=== Information provided ===

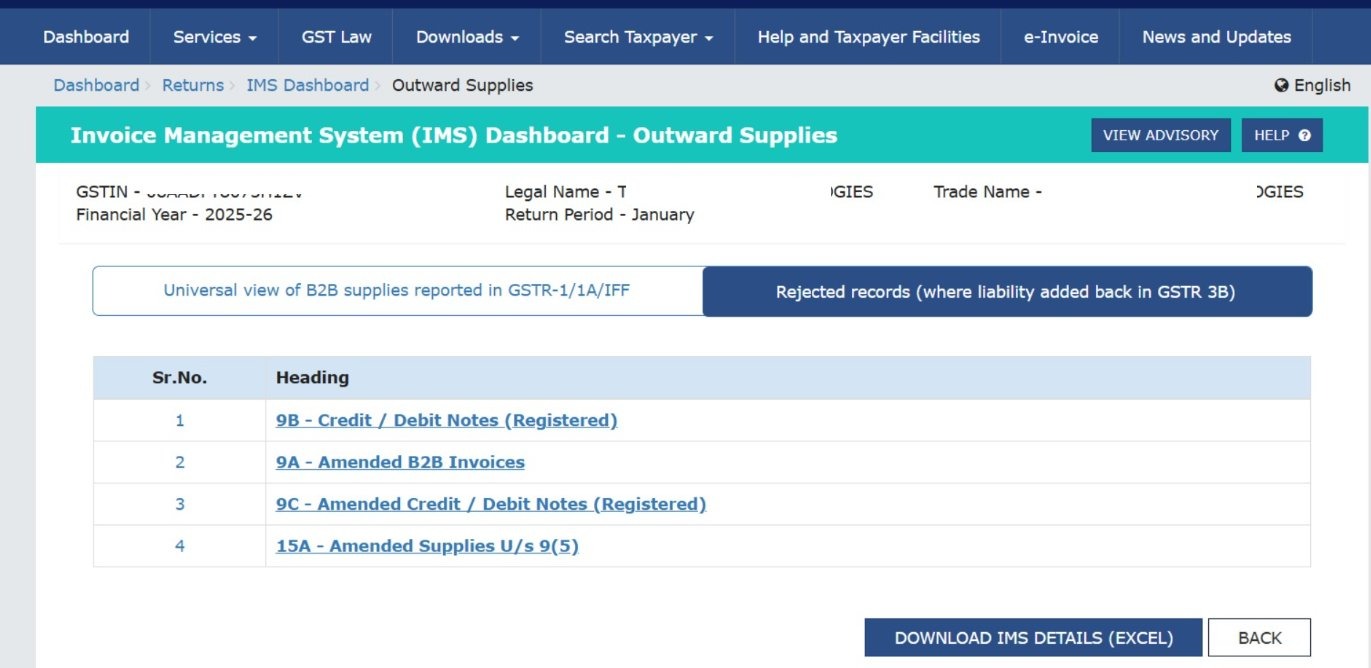Viewport: 1371px width, 668px height.
Task: Click the GST Law menu item
Action: 336,36
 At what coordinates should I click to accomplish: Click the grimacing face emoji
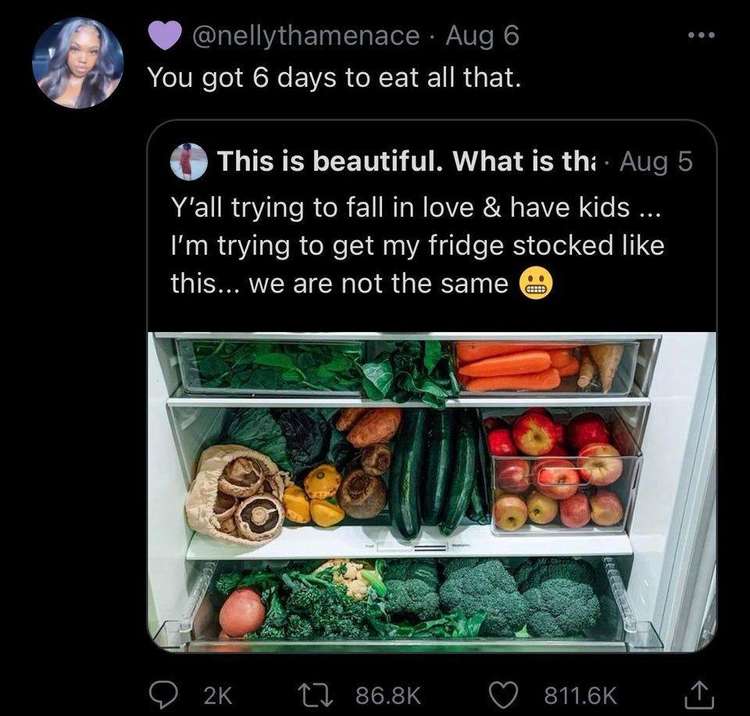(x=537, y=285)
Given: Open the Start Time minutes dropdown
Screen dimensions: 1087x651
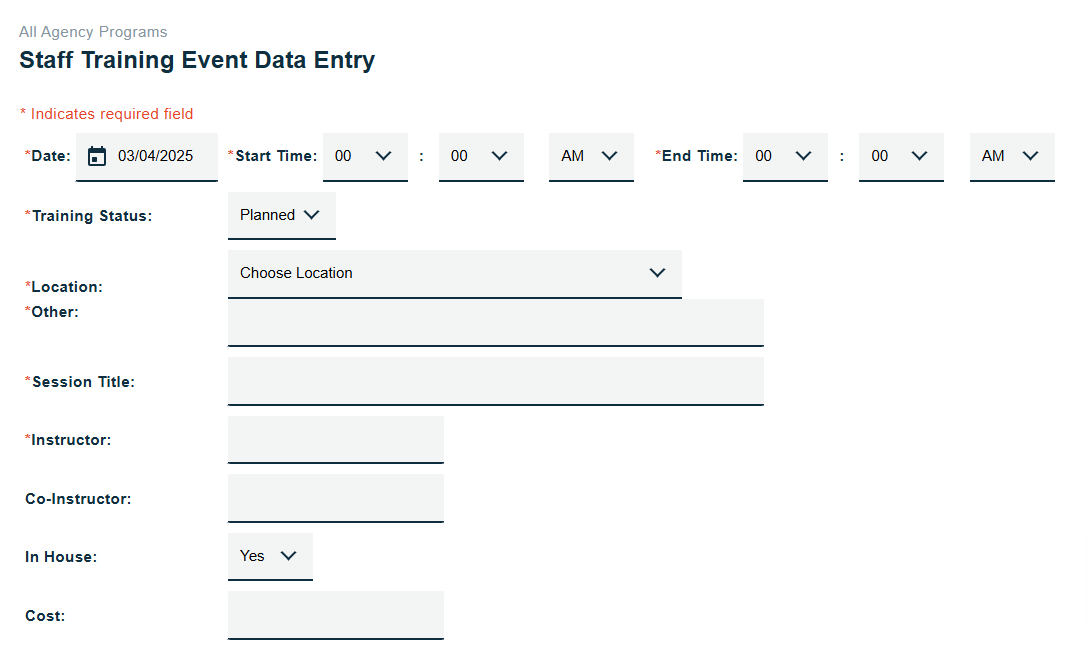Looking at the screenshot, I should [x=481, y=156].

===

Work item. Leave out the pictures and repeat exactly the lines from the one containing "At what coordinates" through the last line of the entries.

Response.
 At what coordinates should I click to accomplish: Click the grimacing face emoji
(x=537, y=285)
Given: Open the Start Time minutes dropdown
Screen dimensions: 1087x651
Looking at the screenshot, I should [x=481, y=156].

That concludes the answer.